What is being asked:
Find the word "Expand" in the data, then copy each line where it is found.

Available data:
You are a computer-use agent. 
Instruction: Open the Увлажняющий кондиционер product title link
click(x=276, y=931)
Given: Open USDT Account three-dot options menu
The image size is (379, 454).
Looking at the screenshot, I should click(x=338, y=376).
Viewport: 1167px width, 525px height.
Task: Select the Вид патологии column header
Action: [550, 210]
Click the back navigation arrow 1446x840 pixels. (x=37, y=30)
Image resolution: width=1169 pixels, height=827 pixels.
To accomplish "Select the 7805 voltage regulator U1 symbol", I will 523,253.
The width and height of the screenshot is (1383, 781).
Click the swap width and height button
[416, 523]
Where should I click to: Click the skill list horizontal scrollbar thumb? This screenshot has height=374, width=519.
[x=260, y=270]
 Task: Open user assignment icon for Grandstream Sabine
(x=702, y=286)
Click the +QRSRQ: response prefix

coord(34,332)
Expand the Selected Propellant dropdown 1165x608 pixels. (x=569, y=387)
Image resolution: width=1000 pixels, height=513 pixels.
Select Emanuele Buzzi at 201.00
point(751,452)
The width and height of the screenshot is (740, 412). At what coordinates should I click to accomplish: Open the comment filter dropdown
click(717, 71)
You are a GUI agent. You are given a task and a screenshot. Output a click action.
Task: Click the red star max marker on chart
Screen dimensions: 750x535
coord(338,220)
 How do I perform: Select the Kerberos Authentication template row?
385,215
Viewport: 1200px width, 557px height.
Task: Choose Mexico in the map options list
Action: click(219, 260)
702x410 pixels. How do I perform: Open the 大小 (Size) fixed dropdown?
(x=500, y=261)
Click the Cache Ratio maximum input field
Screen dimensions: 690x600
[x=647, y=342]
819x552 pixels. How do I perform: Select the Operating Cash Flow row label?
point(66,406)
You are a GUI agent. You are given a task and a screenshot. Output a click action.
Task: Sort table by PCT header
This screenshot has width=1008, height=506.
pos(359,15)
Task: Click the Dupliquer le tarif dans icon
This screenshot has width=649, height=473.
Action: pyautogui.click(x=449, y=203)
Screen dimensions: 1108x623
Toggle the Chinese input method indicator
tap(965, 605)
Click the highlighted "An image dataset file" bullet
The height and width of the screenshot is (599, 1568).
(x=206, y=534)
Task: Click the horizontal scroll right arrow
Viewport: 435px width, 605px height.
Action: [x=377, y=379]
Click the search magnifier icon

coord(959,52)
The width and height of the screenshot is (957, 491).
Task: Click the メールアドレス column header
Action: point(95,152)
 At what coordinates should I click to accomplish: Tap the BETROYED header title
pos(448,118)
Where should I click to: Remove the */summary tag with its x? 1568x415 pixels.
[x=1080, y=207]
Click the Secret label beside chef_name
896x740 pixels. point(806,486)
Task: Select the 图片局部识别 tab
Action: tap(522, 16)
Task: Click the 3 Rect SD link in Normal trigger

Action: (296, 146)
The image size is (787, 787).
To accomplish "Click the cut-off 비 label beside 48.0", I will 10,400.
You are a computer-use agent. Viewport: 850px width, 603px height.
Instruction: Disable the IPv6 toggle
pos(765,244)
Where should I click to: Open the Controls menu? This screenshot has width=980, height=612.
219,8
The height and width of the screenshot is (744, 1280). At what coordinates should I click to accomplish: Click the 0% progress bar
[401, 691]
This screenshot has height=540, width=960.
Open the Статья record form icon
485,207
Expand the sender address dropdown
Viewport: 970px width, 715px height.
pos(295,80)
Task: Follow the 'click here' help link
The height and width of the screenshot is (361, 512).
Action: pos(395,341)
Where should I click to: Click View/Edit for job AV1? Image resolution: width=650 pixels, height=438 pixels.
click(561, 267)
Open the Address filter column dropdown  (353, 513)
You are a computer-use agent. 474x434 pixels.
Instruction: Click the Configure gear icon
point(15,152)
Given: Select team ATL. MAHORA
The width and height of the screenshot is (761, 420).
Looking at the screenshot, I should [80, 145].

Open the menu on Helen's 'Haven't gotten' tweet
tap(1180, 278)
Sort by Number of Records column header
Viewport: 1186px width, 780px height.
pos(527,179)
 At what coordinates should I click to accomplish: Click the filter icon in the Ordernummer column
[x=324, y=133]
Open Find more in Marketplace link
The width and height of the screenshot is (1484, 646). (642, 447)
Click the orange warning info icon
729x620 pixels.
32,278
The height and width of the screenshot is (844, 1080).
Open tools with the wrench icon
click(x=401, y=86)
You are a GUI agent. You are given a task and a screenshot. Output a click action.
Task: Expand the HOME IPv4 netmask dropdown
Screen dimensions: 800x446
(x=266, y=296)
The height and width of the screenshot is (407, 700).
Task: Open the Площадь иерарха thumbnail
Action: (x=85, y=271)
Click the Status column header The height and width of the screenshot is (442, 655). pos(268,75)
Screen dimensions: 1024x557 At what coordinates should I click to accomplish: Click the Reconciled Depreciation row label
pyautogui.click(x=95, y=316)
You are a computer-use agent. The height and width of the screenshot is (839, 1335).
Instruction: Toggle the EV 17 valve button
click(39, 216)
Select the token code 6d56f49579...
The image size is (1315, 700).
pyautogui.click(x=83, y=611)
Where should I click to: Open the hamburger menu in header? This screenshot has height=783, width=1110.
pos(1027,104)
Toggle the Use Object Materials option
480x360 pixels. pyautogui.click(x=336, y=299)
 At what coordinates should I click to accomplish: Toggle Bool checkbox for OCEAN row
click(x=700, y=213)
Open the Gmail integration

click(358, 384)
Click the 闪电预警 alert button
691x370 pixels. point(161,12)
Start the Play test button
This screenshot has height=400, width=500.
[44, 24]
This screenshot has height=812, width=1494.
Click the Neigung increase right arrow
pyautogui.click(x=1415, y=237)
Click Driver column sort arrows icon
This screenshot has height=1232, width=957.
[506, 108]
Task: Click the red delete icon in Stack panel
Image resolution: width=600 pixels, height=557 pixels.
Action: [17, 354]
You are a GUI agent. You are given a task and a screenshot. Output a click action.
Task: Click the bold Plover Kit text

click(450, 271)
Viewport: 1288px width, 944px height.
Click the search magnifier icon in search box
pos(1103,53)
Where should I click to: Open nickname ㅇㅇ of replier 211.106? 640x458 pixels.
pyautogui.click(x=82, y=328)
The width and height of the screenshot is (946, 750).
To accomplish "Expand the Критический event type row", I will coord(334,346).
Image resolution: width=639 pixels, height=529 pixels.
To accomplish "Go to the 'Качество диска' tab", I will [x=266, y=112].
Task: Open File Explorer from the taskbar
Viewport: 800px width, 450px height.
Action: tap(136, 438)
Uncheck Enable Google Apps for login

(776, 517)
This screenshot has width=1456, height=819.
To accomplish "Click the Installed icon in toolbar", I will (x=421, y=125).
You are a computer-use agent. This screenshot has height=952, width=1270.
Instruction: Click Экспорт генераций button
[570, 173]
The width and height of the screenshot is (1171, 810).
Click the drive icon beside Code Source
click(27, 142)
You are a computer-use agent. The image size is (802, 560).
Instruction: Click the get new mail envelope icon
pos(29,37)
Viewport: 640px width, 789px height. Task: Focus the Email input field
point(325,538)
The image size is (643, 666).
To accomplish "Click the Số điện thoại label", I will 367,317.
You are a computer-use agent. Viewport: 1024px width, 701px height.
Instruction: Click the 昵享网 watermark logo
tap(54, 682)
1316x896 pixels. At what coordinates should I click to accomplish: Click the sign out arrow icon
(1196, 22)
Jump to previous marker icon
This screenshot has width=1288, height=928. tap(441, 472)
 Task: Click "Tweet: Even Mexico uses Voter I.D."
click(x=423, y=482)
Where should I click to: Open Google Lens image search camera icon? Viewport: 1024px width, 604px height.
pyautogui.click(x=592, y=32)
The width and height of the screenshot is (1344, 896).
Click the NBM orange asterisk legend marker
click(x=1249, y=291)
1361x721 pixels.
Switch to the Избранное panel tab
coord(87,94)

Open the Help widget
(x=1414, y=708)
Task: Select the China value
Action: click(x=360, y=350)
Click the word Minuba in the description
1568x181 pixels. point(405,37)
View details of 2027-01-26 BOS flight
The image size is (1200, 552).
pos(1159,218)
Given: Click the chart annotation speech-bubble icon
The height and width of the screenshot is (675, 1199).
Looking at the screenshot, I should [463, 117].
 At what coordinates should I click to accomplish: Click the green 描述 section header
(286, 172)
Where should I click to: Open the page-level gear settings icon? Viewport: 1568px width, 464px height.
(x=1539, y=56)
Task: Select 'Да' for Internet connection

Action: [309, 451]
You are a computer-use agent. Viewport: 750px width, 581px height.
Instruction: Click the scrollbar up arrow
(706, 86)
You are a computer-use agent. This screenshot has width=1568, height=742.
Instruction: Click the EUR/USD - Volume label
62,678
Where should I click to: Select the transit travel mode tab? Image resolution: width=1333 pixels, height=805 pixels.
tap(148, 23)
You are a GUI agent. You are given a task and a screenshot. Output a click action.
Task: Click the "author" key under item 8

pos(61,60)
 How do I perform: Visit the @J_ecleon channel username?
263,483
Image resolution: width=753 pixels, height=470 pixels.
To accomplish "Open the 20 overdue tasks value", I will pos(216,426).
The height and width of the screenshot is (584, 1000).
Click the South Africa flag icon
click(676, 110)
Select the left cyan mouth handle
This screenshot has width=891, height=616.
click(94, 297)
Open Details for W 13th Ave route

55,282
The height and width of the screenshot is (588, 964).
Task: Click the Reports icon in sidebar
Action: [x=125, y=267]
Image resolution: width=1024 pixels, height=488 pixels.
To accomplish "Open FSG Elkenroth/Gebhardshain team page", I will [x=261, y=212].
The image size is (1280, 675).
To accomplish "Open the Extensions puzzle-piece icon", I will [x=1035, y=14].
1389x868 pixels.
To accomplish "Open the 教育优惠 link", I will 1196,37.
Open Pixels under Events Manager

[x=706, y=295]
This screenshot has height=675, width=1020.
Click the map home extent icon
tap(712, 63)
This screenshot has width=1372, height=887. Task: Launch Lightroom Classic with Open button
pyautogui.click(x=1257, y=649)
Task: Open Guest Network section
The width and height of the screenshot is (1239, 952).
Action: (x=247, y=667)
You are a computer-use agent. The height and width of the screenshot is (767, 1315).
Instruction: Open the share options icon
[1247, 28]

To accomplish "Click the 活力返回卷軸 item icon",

Your response:
Expand the Selected Propellant dropdown 1165x608 pixels. (x=569, y=387)
Expand the sender address dropdown
Task: Expand the HOME IPv4 netmask dropdown
To accomplish "Expand the Критический event type row", I will coord(334,346).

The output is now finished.